Sierra also complains that trial counsel was ineffective in closing argument at
punishment for offering conflicting requests regarding the length of punishment. The record
reflects that Sierra's first counsel argued for a term of two years. Sierra's second counsel
then stated that Sierra may have "lost the option to get the minimal two years." However, he
also stated that it was the jury's prerogative to assess such punishment. When trial counsel's
statement is read in context, there is no conflict. Even if there was, Sierra has failed to show
how this was not part of counsel's trial strategy. See Strickland, 466 U.S. at 689.
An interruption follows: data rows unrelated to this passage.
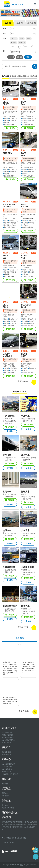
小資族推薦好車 (23, 76)
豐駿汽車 (11, 315)
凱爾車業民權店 (10, 606)
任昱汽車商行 (9, 416)
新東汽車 (25, 455)
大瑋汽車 (25, 416)
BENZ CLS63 (6, 103)
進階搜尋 (19, 57)
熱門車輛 (5, 76)
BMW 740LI (24, 103)
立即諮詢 (10, 128)
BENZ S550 (24, 355)
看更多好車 (23, 381)
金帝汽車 (7, 455)
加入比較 (15, 99)
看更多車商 (23, 627)
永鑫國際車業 (27, 567)
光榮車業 (30, 266)
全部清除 (11, 57)
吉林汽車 (25, 530)
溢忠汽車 (11, 266)
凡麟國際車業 (9, 567)
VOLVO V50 (25, 257)
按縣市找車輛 (16, 52)
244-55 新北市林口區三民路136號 (15, 838)
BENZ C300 (5, 306)
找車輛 (7, 23)
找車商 (19, 23)
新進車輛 (13, 76)
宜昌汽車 (7, 491)
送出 (28, 57)
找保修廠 (31, 23)
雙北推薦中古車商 (20, 392)
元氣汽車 (11, 364)
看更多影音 (24, 711)
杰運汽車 (7, 530)
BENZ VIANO (24, 206)
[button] (9, 95)
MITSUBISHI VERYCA (9, 206)
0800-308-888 (9, 842)
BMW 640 (24, 154)
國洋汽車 (25, 606)
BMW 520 (5, 257)
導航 (10, 431)
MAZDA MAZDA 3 (7, 355)
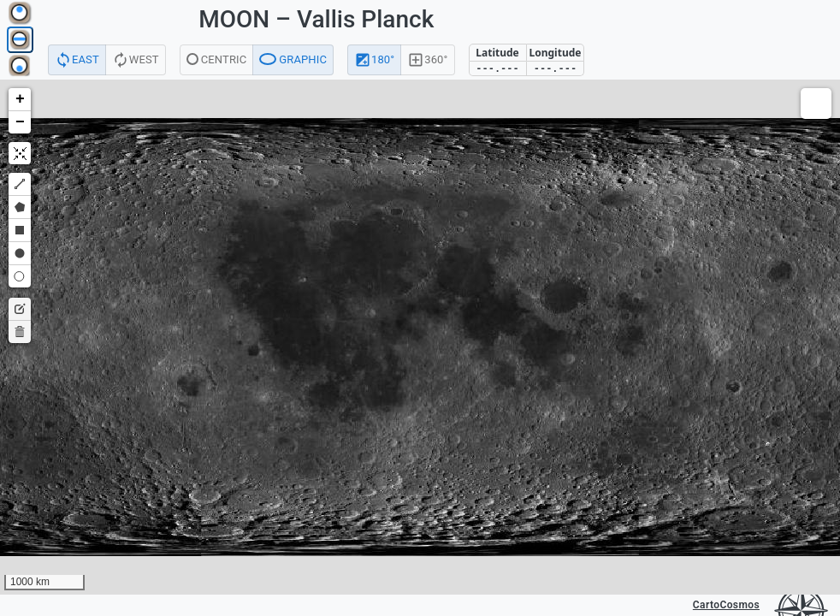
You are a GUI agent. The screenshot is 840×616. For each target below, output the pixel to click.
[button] (20, 99)
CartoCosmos (726, 605)
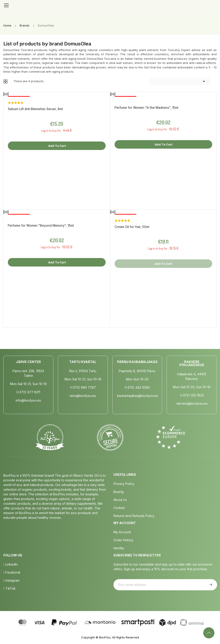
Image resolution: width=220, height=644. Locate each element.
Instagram (11, 580)
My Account (122, 532)
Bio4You (105, 637)
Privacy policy (124, 484)
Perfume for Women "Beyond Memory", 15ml (41, 225)
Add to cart (57, 146)
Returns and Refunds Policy (134, 516)
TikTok (9, 588)
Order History (123, 540)
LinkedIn (10, 564)
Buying (119, 492)
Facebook (12, 572)
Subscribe (210, 585)
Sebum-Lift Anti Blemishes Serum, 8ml (35, 109)
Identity (119, 548)
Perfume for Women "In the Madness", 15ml (146, 108)
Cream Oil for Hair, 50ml (132, 227)
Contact (119, 508)
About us (120, 500)
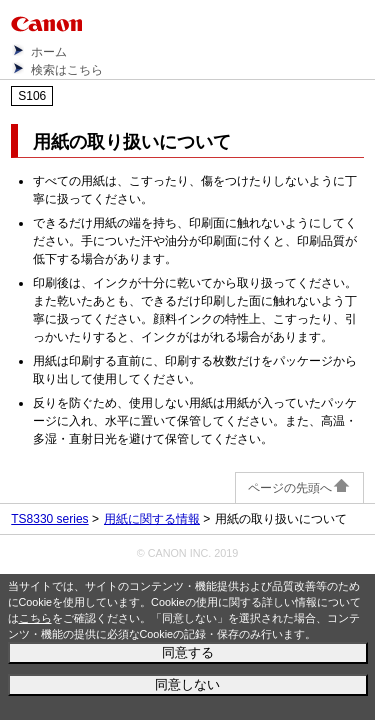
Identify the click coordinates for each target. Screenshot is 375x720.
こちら (35, 618)
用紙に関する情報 (152, 519)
Sierra has failed to show that counsel's performance was deficient; therefore, his
contention that he was provided ineffective assistance of counsel must fail. We overrule his
second issue.
In his final issue, Sierra contends that his conviction should be reversed for improper
jury argument made in closing arguments during the punishment phase. The record reflects
the following:
[THE STATE]: And in Bexar County, it's time that we think about people like
this, and the families like that, and the rage that's associated, and we think
about Officer Hector Garza who went to the house like the Ramirez's home on
a day -
[DEFENSE COUNSEL]: Judge, we're going to object. We feel that this is
certainly inflammatory. He's doing it for that purpose and it should not be
permitted by the Court, Judge. We object.
THE COURT: Okay. That's overruled.
[THE STATE]: I want you to think about Bexar County citizens like Hector
Garza who went to a home on a family violence call and was shot dead by a
husband in rage. And I want you to think as citizens of Bexar County, are we
going to sit here collectively and let him get away with that type of action. And
the answer is no.
The record reflects that defense counsel then moved for a mistrial after the State's closing
arguments on the basis that the State's comments were inflammatory and not based on "any
type of evidence" offered in the case. (2) We conclude that the comment constituted a proper
plea for law enforcement. See Guidry v. State, 9 S.W.3d 133, 154 (Tex. Crim. App. 1999)
(stating a plea for law enforcement as a proper topic for argument). Even if the State's
argument was improper, in that it exceeded the bounds of permissible argument, the error is
not reversible in light of the record as a whole. See Wesbrook v. State, 29 S.W.3d 103, 115
(Tex. Crim. App. 2000); Salazar v. State, 87 S.W.3d. 680, 684-85 (Tex. App.--San Antonio
2002, no pet.). Given the evidence presented to the jury regarding Sierra's guilt, we
conclude it is likely that the jury was not influenced by the State's remark. Sierra's third
issue is overruled.
Conclusion
For the reasons stated herein, we overrule Sierra's three issues on appeal and affirm
the judgment of the trial court.
DO NOT PUBLISH
1. Having determined that the trial court did not err in submitting the charge that it did, Sierra's contention that
trial counsel was ineffective for failing to object to the jury charge is without merit.
2. Because the record reflects that appellant also objected on the grounds that the State's arguments injected facts
not in evidence, we disagree with the State's initial argument that appellant waived this issue because his objection did
not comport with his argument on appeal.